> _About this exercise_:
Only the lines below from the one that contains "Virtual Reality (229, 152)" through the one that contains "Image resolution: width=157, height=2576." should appear in your answer, exact and without pictures.

> _Source material_:

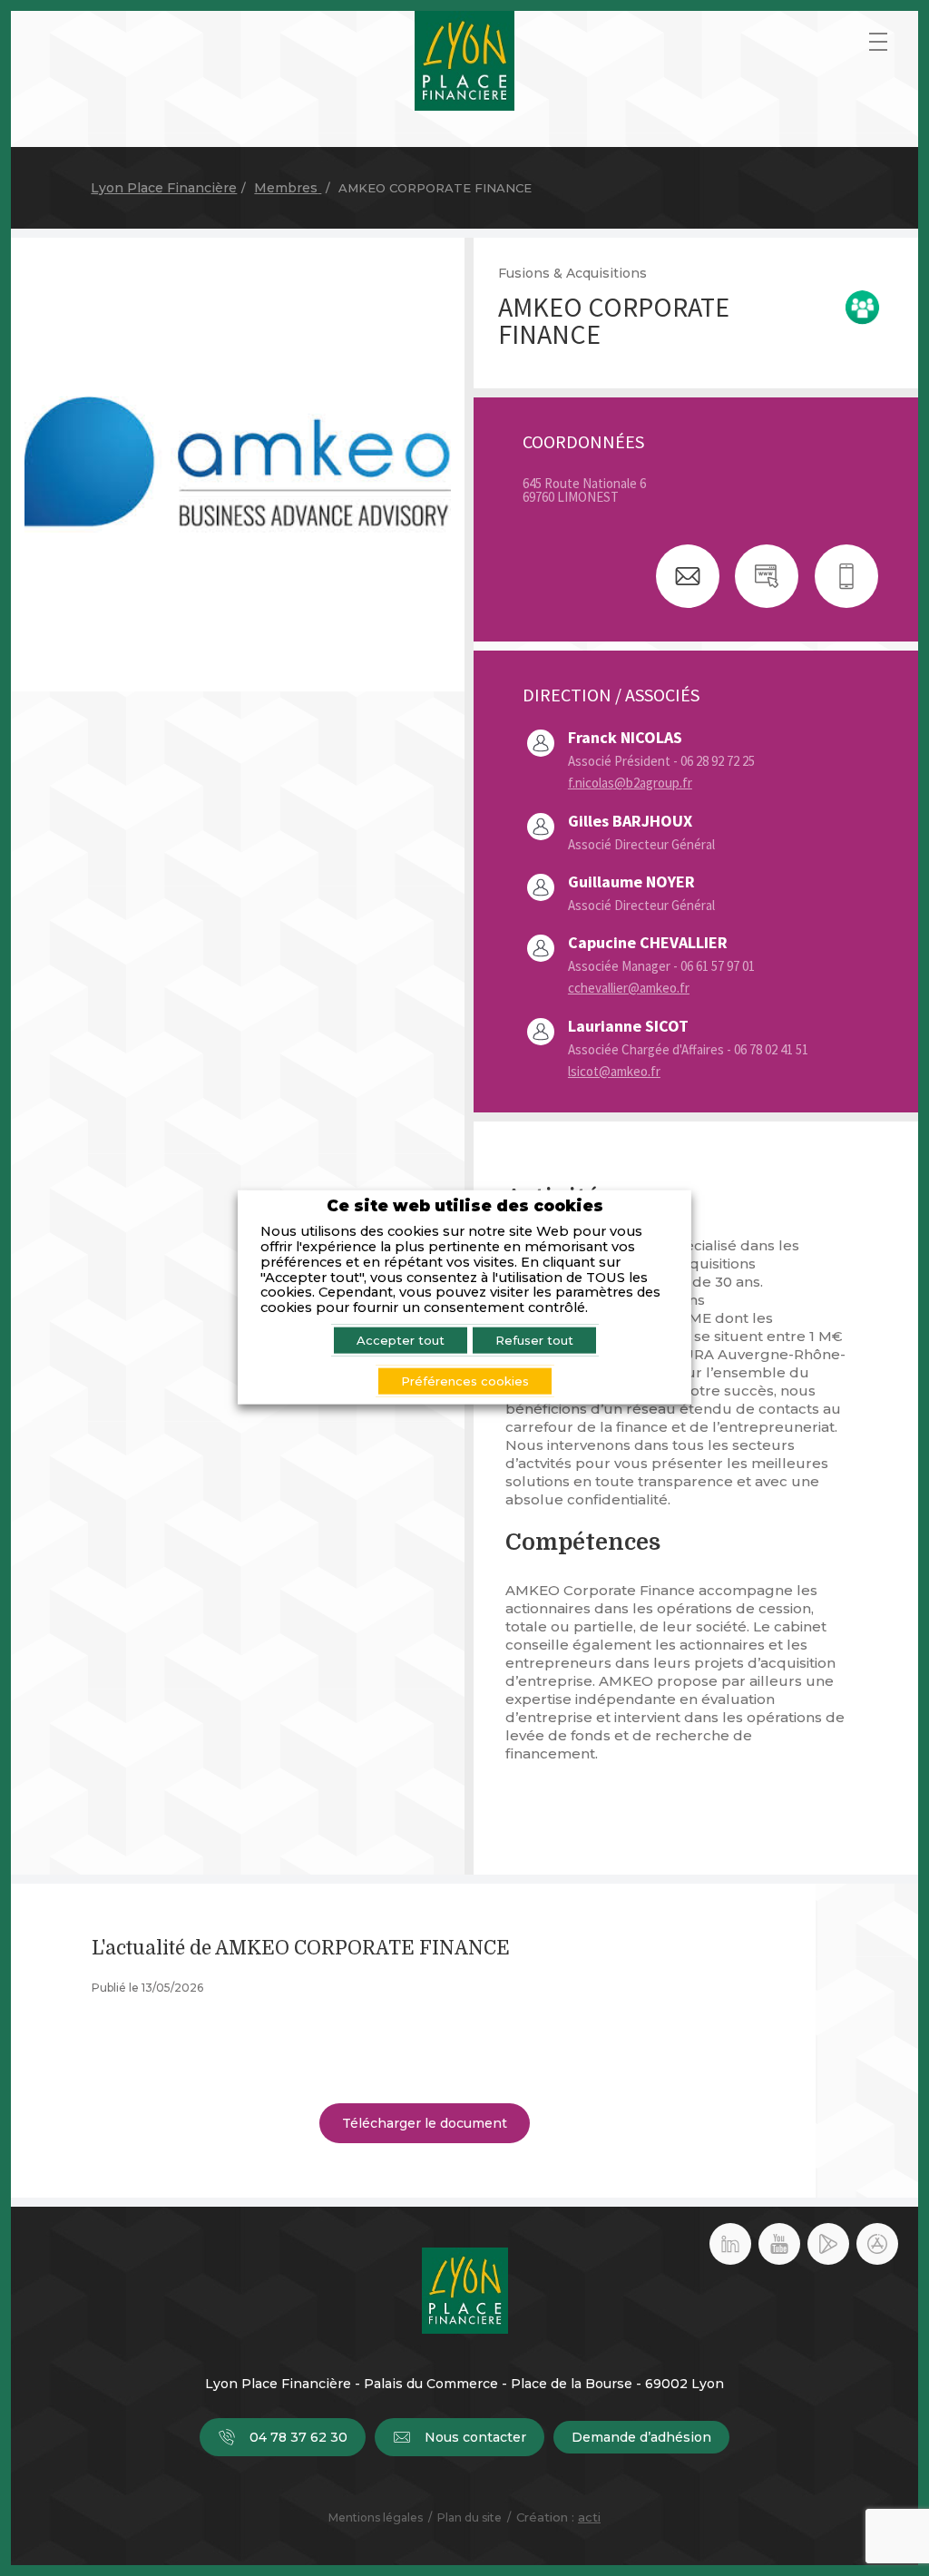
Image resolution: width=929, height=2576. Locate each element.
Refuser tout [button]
* * *
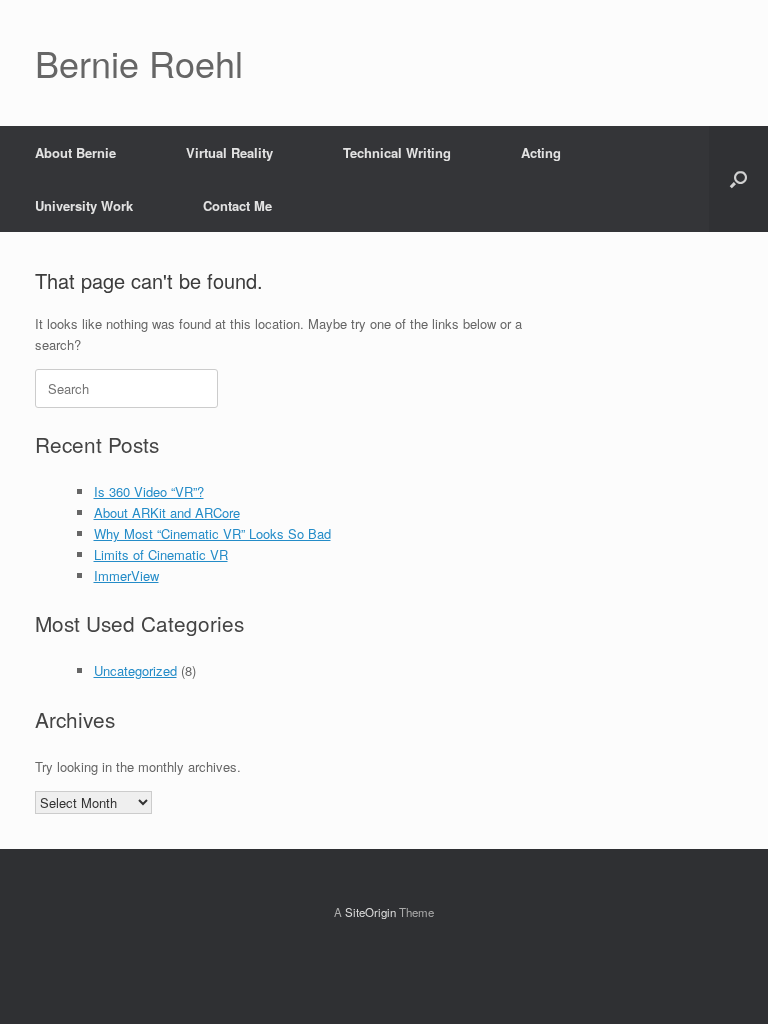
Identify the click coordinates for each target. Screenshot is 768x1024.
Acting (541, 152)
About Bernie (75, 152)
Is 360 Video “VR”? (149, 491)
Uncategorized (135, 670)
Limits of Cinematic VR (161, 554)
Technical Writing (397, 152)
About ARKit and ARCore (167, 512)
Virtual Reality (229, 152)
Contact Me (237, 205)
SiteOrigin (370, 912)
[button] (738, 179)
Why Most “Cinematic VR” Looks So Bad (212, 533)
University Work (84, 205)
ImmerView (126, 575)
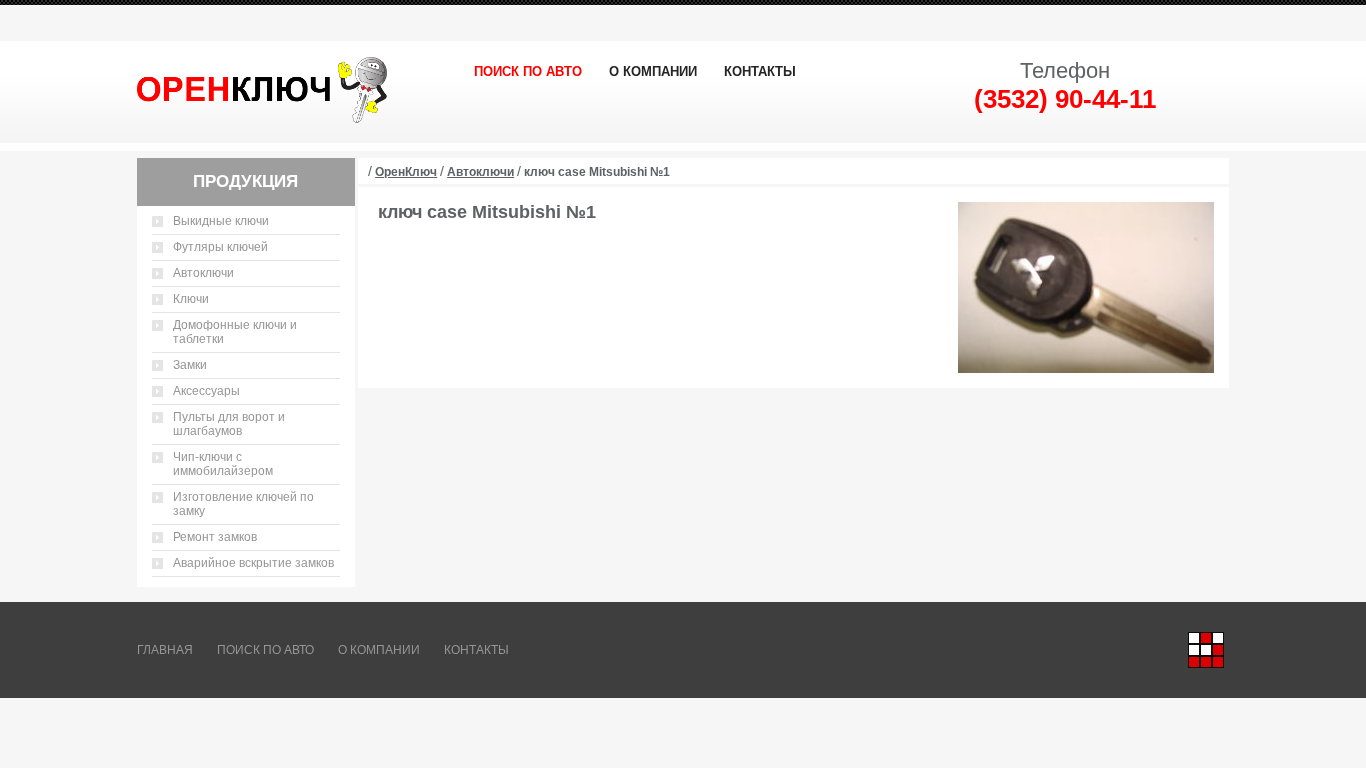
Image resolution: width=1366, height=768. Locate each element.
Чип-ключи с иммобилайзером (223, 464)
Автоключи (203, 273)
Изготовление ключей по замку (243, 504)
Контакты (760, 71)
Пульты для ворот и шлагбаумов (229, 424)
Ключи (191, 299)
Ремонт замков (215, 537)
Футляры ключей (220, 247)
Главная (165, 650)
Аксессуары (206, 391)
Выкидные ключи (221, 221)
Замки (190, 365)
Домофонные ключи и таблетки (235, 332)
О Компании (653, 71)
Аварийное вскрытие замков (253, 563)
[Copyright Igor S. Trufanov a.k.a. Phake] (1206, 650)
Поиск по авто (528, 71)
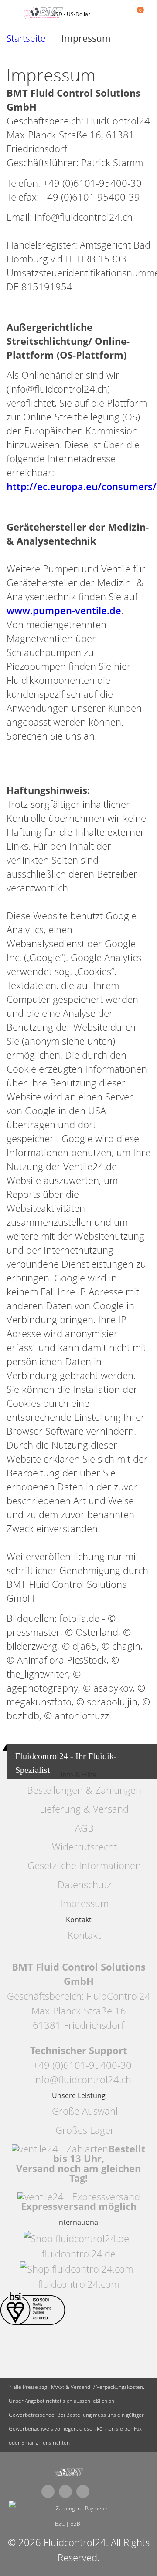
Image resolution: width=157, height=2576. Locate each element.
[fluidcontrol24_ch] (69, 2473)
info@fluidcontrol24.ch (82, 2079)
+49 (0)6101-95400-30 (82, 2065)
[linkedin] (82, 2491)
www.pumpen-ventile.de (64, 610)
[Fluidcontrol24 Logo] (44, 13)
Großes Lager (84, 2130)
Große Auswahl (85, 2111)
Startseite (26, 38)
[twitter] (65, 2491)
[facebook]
==
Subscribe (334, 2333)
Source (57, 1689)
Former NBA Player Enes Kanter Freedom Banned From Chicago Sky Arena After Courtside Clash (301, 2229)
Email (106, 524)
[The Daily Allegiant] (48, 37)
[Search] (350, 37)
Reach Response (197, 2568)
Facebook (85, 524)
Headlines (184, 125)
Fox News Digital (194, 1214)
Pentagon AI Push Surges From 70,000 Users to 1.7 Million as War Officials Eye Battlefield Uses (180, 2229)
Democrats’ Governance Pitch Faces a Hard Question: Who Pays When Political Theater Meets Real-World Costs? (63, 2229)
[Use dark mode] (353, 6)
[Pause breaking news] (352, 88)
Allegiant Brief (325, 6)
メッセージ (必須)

> _Answer section_:
Virtual Reality (229, 152)
Contact Me (237, 205)
SiteOrigin (370, 912)
[button] (738, 179)
Why Most “Cinematic VR” Looks So Bad (212, 533)
University Work (84, 205)
ImmerView (126, 575)
Image resolution: width=1366, height=768. Locate each element.
Чип-ключи с иммобилайзером (223, 464)
Автоключи (203, 273)
Изготовление ключей по замку (243, 504)
Контакты (760, 71)
Пульты для ворот и шлагбаумов (229, 424)
Ключи (191, 299)
Ремонт замков (215, 537)
Футляры ключей (220, 247)
Главная (165, 650)
Аксессуары (206, 391)
Выкидные ключи (221, 221)
Замки (190, 365)
Домофонные ключи и таблетки (235, 332)
О Компании (653, 71)
Аварийное вскрытие замков (253, 563)
[Copyright Igor S. Trufanov a.k.a. Phake] (1206, 650)
Поиск по авто (528, 71)
Image resolution: width=157, height=2576. Locate each element.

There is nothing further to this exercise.